🔑 JWT · Header · Payload · Expiry · Browser-Only

JWT Decoder

Paste any JSON Web Token to instantly decode the header, payload, and all claims. Check expiry, algorithm, and issuer at a glance.

Paste your JWT
↖ Paste a JWT token to decode it

🏗️ JWT Structure

A JWT has three Base64URL-encoded parts separated by dots: Header (algorithm & type), Payload (claims), and Signature (verification). This tool decodes all three.

⏱ Expiry Check

The exp claim is a Unix timestamp indicating when the token expires. This tool automatically compares it to current time and highlights expired tokens.

🔒 100% Private

Your JWTs are decoded entirely in your browser. Nothing is sent to any server. Safe to paste real tokens here — they never leave your device.

JWT Decoder — FAQ

Is it safe to paste my JWT here?

Yes — this tool operates entirely in your browser. Your token is never transmitted anywhere. That said, you should still treat JWTs as secrets: they grant access to whatever system issued them, so avoid pasting production tokens into any online tool when possible.

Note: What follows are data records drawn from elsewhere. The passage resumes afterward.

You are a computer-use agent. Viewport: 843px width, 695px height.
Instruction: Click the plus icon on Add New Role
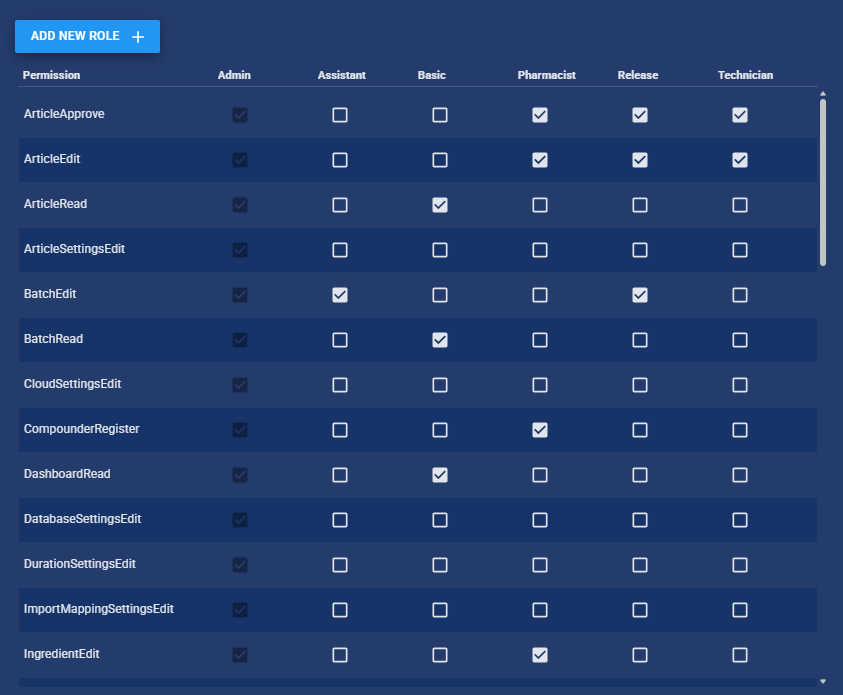(x=138, y=37)
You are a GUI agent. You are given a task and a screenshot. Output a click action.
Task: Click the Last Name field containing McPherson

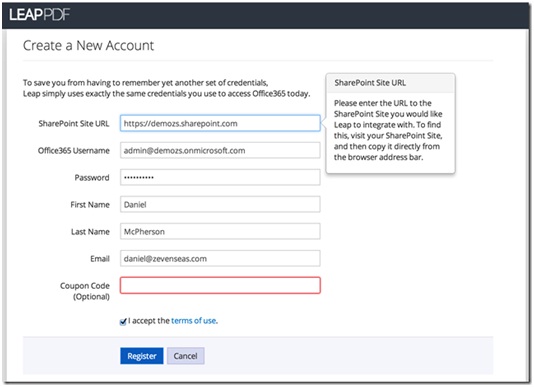coord(220,231)
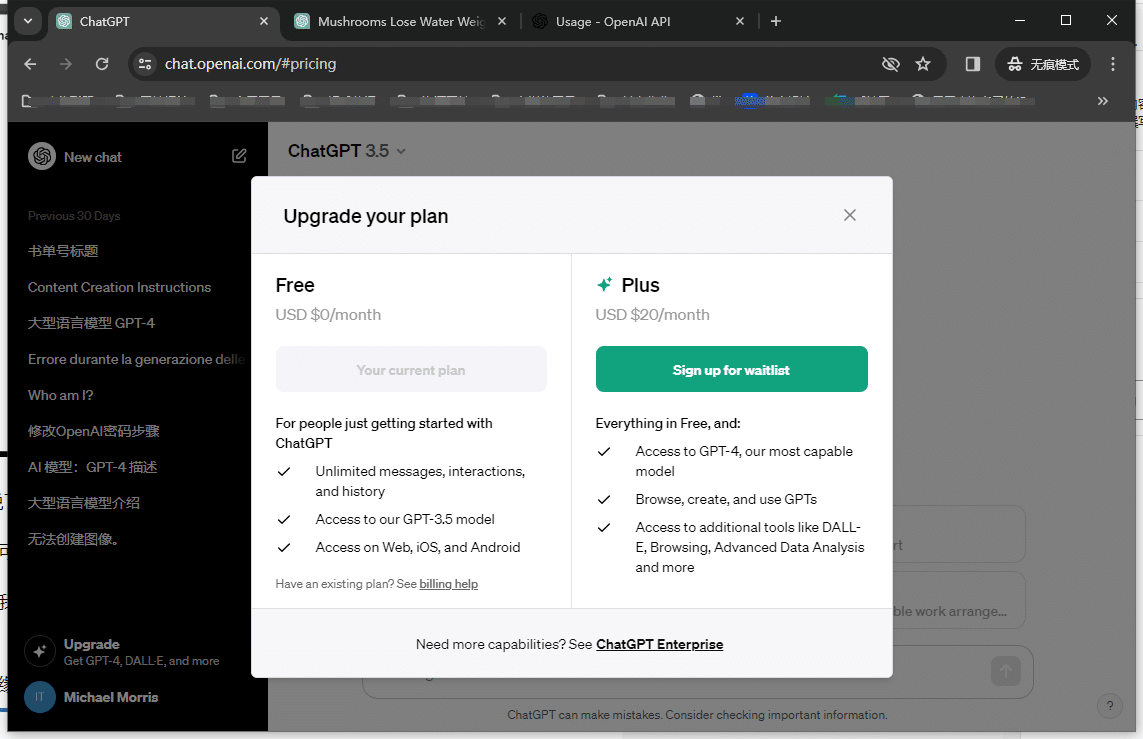1143x739 pixels.
Task: Click the new chat compose icon
Action: [x=239, y=156]
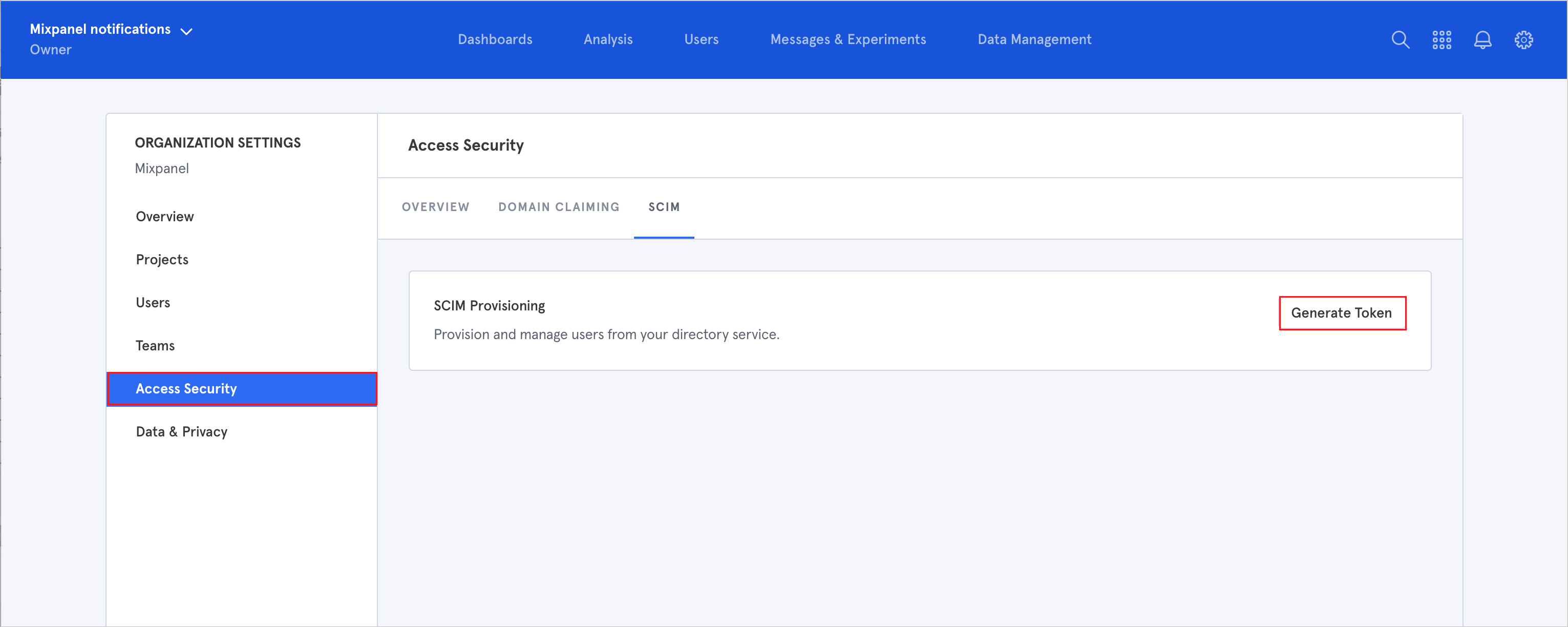The height and width of the screenshot is (627, 1568).
Task: Switch to the OVERVIEW tab
Action: click(x=436, y=208)
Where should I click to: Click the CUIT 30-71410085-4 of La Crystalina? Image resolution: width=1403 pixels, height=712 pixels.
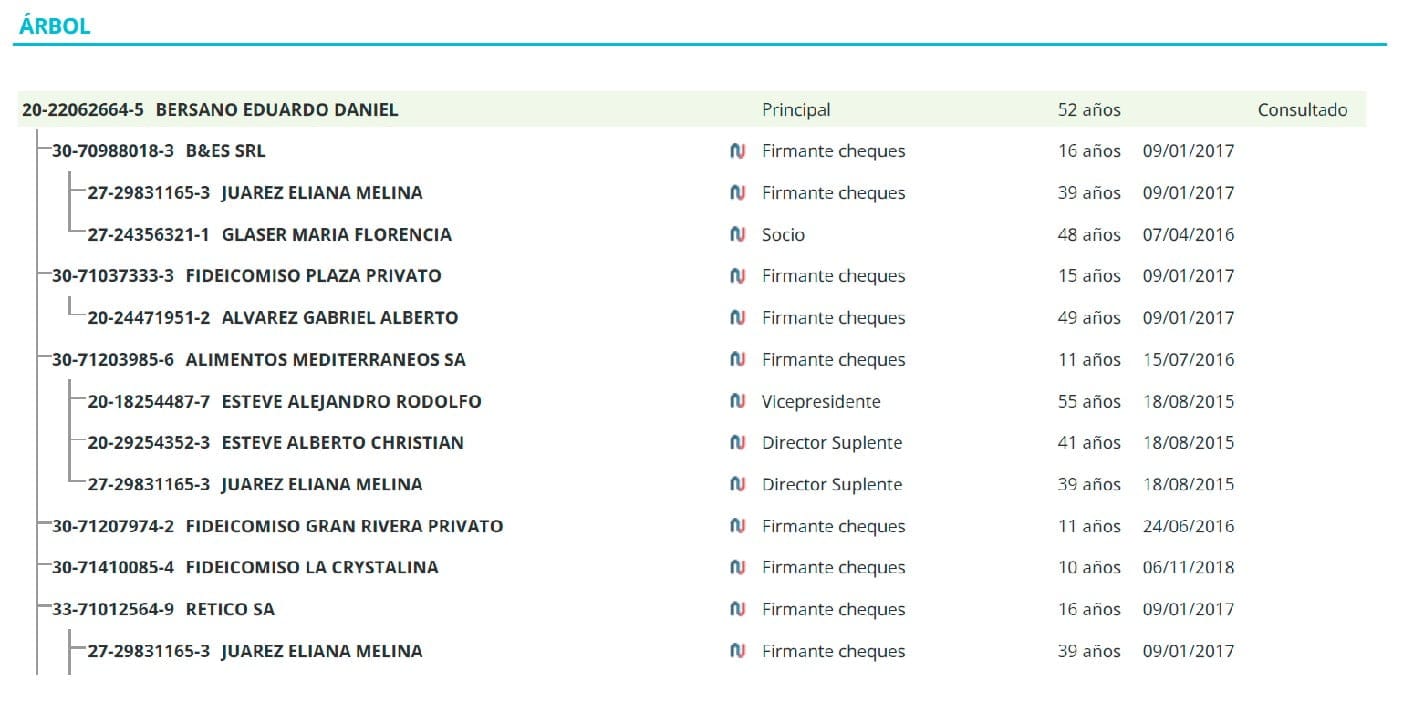(x=113, y=568)
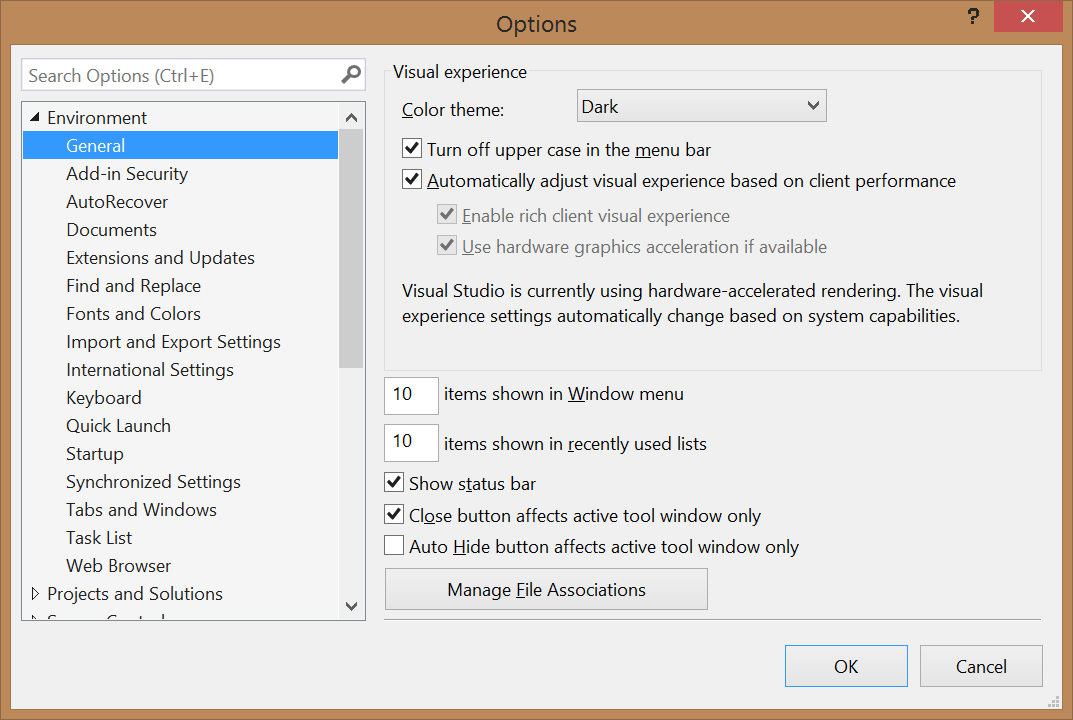Confirm changes with the OK button
Viewport: 1073px width, 720px height.
(846, 666)
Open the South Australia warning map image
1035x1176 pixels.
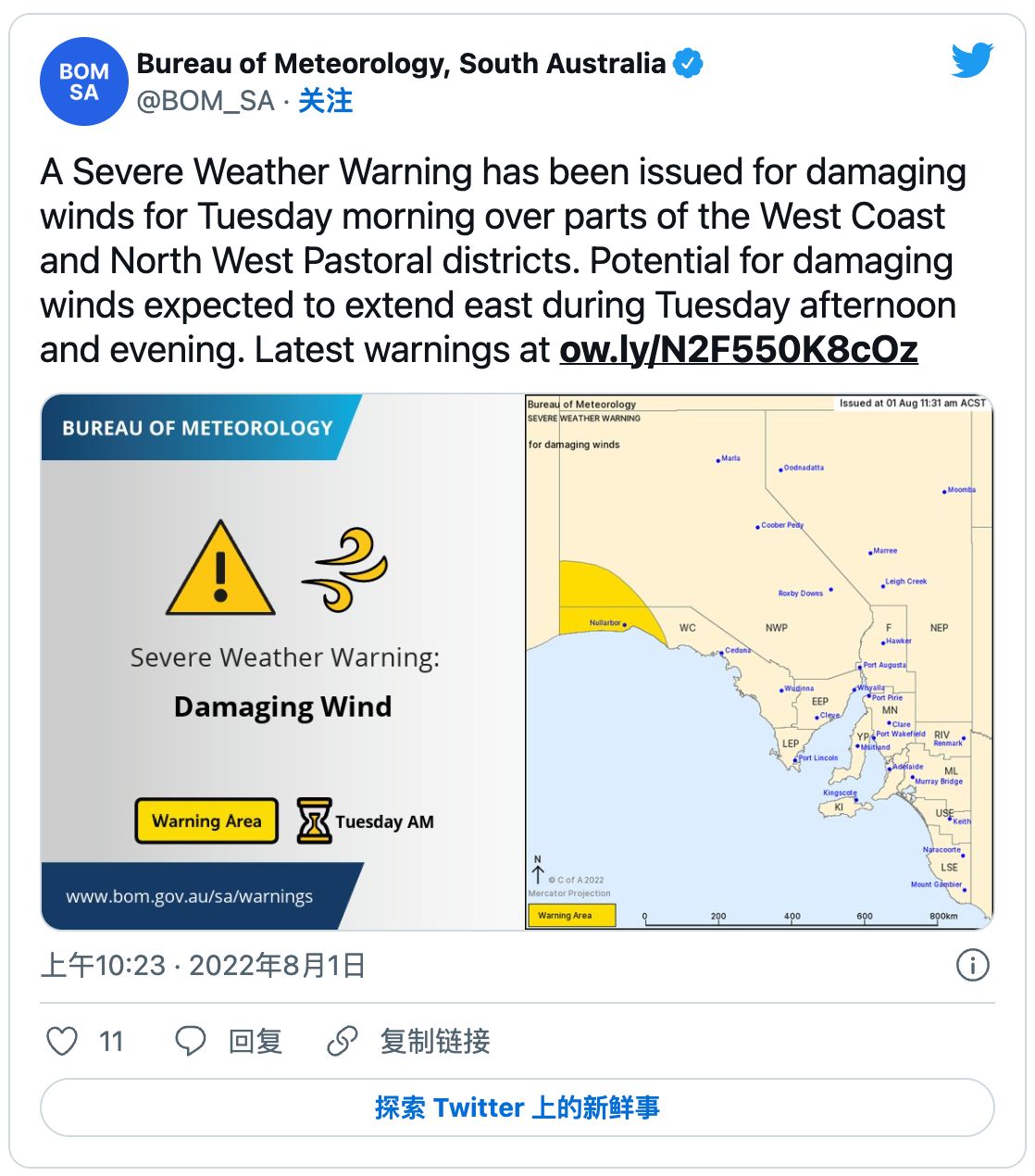[758, 662]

Can this tool verify the JWT signature?

No. Signature verification requires the secret key (for HMAC) or the public key (for RSA/EC), which you should never share. This tool decodes and displays the header and payload — the same data anyone with the token can see.

What do the standard JWT claims mean?

sub (subject) — who the token represents. iss (issuer) — who created the token. aud (audience) — intended recipient. exp — expiry timestamp. iat — issued-at timestamp. nbf — not-before timestamp (token invalid before this time).

What algorithms do JWTs support?

Common algorithms: HS256/HS384/HS512 (HMAC-SHA symmetric), RS256/RS384/RS512 (RSA asymmetric), ES256/ES384/ES512 (ECDSA). Always prefer asymmetric algorithms (RS256, ES256) in production — they allow public verification without exposing the signing key.